No me preocupan ni Trump ni Ayuso
Tiempo de lectura: < 1 minutoNo me preocupan Trump ni Ayuso. Ellos no fabrican el fascismo, el fascismo les fábrica a ellos.
El problema no es el tirano. El tirano es solo el síntoma. El problema es el desamparo estructural que lo hace necesario.
Cuando desaparece la comunidad como tejido que da sentido, pertenencia y sostén, el individuo queda solo frente al abismo. Sin red, sin referencias colectivas, sin espacios donde desarrollarse más allá de la familia nuclear. Y el vacío que aparece es insostenible: no tenemos conducta para ese nivel de soledad, no sabemos cómo sostener conflictos estructurales que requieren cambio colectivo.
Ahí es donde el tirano cumple su función: simplifica. Ofrece un enemigo claro, un relato limpio, una autoridad que nos libera de la angustia de decidir. Deponer la responsabilidad en él apacigua. Y el enfado, la violencia, permiten sentirse poderoso en lugar de sentir el miedo.
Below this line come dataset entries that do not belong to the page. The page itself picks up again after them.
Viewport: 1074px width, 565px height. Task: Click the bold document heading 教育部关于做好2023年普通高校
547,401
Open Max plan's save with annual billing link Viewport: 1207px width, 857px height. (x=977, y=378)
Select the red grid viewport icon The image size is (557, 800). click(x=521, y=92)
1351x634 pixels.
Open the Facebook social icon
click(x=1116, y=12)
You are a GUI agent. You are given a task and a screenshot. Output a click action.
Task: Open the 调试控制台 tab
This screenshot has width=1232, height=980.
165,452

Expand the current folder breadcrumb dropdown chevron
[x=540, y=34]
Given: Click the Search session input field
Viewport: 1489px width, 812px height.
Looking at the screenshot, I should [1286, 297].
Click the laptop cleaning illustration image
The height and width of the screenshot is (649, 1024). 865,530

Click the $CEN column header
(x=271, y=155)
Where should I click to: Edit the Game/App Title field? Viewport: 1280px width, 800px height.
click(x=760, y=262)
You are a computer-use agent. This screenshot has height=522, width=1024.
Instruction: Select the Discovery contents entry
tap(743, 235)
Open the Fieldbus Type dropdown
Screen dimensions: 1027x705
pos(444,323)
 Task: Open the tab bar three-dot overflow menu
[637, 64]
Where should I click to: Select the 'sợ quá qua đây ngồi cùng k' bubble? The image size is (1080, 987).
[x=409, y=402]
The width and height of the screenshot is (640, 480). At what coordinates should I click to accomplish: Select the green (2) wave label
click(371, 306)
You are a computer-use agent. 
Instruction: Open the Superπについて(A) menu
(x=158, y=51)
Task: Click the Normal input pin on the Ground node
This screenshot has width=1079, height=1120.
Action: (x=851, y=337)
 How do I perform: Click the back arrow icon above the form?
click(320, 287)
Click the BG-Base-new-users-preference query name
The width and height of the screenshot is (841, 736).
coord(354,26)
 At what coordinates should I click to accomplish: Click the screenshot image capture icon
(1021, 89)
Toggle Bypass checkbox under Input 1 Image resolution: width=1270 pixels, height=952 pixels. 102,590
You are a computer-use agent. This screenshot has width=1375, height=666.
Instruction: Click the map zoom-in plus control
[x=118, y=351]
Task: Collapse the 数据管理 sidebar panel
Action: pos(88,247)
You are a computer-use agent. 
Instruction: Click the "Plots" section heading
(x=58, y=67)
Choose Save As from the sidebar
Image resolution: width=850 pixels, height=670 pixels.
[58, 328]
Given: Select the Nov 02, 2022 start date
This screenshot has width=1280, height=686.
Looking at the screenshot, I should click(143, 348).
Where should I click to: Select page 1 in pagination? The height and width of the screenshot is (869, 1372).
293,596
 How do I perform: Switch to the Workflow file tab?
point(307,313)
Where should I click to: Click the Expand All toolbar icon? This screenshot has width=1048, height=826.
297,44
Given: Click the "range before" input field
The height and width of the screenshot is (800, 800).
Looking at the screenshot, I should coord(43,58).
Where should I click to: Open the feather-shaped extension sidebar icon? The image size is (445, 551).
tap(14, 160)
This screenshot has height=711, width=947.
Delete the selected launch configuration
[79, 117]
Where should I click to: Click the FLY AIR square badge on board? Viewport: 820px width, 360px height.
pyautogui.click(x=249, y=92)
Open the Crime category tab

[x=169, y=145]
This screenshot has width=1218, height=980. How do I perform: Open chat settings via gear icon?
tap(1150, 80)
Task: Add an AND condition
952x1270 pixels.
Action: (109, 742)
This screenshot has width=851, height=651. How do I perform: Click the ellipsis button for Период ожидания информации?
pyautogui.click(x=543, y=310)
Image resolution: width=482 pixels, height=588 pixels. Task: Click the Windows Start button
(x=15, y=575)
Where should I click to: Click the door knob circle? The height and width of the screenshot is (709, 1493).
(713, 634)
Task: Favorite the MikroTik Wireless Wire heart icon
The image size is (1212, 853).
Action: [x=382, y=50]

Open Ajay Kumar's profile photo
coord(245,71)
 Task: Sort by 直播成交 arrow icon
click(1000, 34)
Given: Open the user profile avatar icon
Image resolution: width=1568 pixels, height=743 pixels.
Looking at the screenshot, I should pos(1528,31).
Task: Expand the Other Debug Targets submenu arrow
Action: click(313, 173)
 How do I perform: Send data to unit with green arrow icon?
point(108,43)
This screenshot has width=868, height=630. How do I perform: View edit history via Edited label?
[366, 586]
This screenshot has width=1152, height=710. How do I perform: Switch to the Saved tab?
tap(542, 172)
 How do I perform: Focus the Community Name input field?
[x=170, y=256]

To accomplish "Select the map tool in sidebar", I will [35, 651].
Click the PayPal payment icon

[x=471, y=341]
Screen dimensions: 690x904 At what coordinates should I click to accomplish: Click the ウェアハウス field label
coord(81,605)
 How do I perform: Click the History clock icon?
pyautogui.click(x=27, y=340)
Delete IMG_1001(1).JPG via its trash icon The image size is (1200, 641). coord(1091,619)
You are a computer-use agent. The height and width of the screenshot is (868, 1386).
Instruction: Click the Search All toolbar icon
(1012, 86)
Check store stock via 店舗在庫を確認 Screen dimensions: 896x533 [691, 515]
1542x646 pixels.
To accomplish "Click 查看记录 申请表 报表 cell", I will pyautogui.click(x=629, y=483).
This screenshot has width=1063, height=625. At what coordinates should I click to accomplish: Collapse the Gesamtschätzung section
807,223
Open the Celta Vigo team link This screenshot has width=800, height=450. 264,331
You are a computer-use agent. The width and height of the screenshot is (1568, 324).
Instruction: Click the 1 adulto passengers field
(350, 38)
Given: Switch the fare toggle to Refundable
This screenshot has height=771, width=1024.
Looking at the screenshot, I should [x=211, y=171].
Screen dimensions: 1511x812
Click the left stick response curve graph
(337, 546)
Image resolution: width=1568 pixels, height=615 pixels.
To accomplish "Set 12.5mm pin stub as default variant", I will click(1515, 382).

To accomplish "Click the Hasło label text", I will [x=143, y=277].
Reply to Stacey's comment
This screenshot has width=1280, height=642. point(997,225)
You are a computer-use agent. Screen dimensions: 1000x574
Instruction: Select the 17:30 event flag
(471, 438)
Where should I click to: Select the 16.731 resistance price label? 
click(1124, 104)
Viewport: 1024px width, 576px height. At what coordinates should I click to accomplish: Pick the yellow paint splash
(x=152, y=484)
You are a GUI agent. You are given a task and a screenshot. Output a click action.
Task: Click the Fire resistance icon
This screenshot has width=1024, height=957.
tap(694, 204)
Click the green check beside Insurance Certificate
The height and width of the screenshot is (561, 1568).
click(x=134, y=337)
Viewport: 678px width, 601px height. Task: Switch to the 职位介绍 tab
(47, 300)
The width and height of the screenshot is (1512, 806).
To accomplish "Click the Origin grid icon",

Alivia.
Dejad de llamar estúpidos a los fascistas. El fascista es la respuesta lógica de un cuerpo desbordado que no encuentra comunidad donde sostenerse.
El fascismo no nace a causa de un líder fálico. Nace del individuo aislado, criado en familias que aislan nuestras vinculaciones afectivas con otros, sin tribu, sin red, sin otros adultos, otros sistemas y otros universos que relativicen aquello que vivimos en casa.
Mientras sigamos criando en soledad, mientras sigamos destruyendo los tejidos comunitarios, seguirá habiendo gente desesperada buscando una figura que emerja como valor único y que indique cuál es el camino.
El problema no es el tirano de turno. El problema es que lo necesitamos. Y eso no se arregla con votos. Se arregla reconstruyendo comunidad y cuestionando la familia nuclear.